Self-identified prison reformers tend to start from a set of controversial assumptions. One is that people are more likely to re-offend once they have been sent to prison. As discussed here, the most scientifically rigorous evidence suggests this (probably) isn’t true and certainly isn’t predictably true. It turns out that the sort of people who are given custodial sentences are also the sort of people with a higher propensity to re-offend. This means that prison, though undeniably a harsh and expensive sentencing option, is unlikely to be contributing to higher crime rates.

A second assumption is that, with our higher than average prison population, we are somehow out-of-step with the rest of Europe. As Lyons says, ‘people from other European countries look at us as if we’re mad’. I don’t know how many Europeans actually think of us as mad, but they need not. We also have higher crime rates than much of the rest of Europe. This means we see more offenders, and more serious offenders, coming before the courts who are deserving of punishment and pose some threat to the public.

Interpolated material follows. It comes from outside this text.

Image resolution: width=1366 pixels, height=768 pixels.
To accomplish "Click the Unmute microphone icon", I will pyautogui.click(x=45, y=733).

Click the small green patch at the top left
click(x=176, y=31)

Given these circumstances, we have a choice. We can either sentence people according to what they deserve and accept that Britain (for now) needs a higher prison capacity than many other countries in Europe. Or, we can please the ‘prison reformers’ and reduce the number of offenders in prison regardless of the crimes they have committed. As discussed before, the international evidence does not suggest that we have a punitive sentencing policy compared to the rest of Europe. This means that dramatically reducing our prison capacity would make us remarkably soft on crime. That would place our policy out-of-step with the rest of Europe in a much more obvious way than the situation as it stands.

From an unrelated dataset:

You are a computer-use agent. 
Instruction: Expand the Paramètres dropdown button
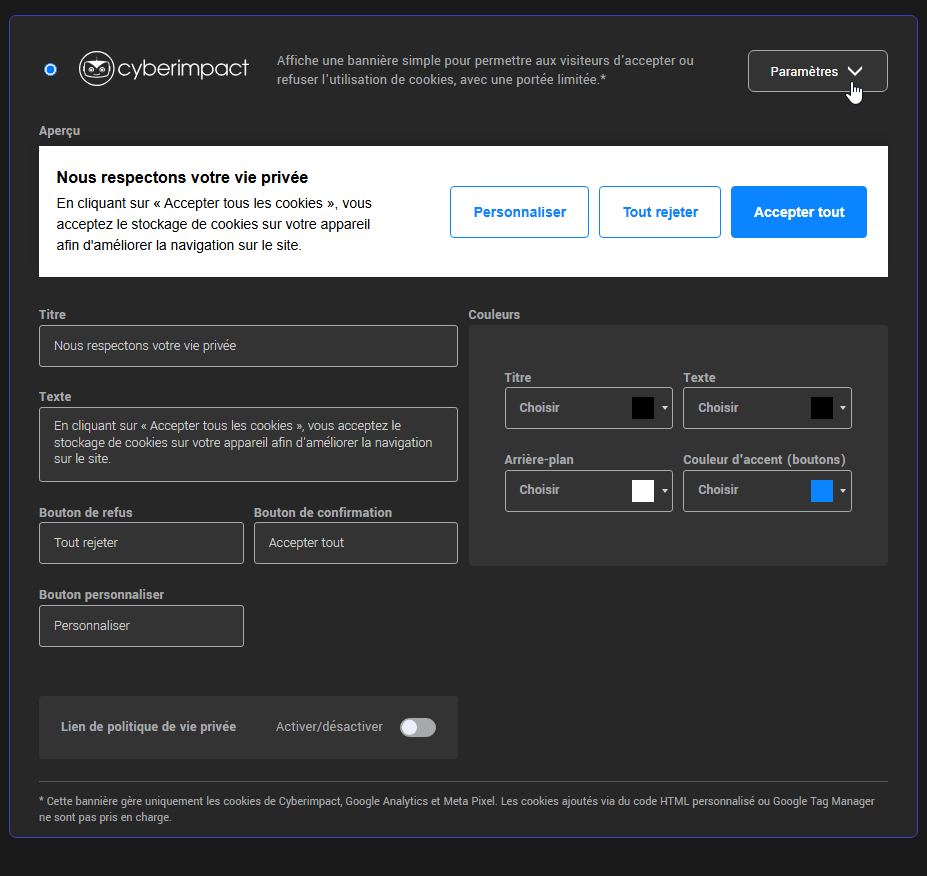click(x=817, y=71)
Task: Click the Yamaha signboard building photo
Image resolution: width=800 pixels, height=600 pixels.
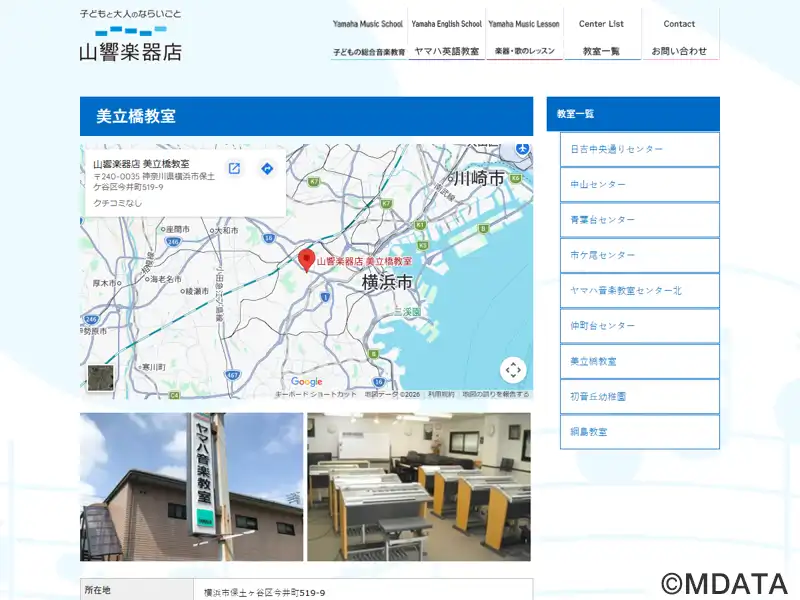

A standard manoeuvre from prison reformers is to point to an arguably less punitive sentencing regime somewhere else in the world which is associated with reductions in crime. The winter wonderlands of Canada and Finland now make frequent appearance in their reports. Canada reduced its prison population at the same time as witnessing a significant drop in crime. This is taken as evidence of success. What reformers are less likely to notice is that a similar (but even more dramatic) drop in crime took place across the border in the United States at the same time where their prison population was growing significantly (See Tonry and Farrington, p340). This suggests that other factors, not directly related to prison policy, common to both the US and Canada were actually responsible for much of the drop in crime. Similarly, the argument that the Finns managed to cut crime by reducing its use of prison tends to discount Finland’s unique history, a country that faced a particularly brutal 20th century civil war and, as a result, inherited a much more (and unnecessarily) severe criminal justice system than comparable countries in Northern Europe.

Finally, it is assumed that there are some off-the-peg alternatives to prison just waiting to be introduced. As Peter Kellner chimes in: ‘What people want are results and if you have the confidence to pursue a policy that delivers results – and then it does – then people will support you.’ Who could possibly deny that they want a results driven sentencing policy; one that tackles re-offending and genuinely rehabilitates individuals? No-one. The problem is that policies with demonstrably better results, compared with even a standard prison sentence, are fairly thin on the ground.

Just as therapists usually need patients to be invested in their own recovery, successful sanctions seem to work best with offenders who already want to stop their criminal activity and need some structure to help them achieve that. There is no substitute for an offender deciding that they want to end their criminal career. Unfortunately, no government policy is able to influence that decision in a straightforward way. Before a successful prison reform can be implemented, it still needs to be developed.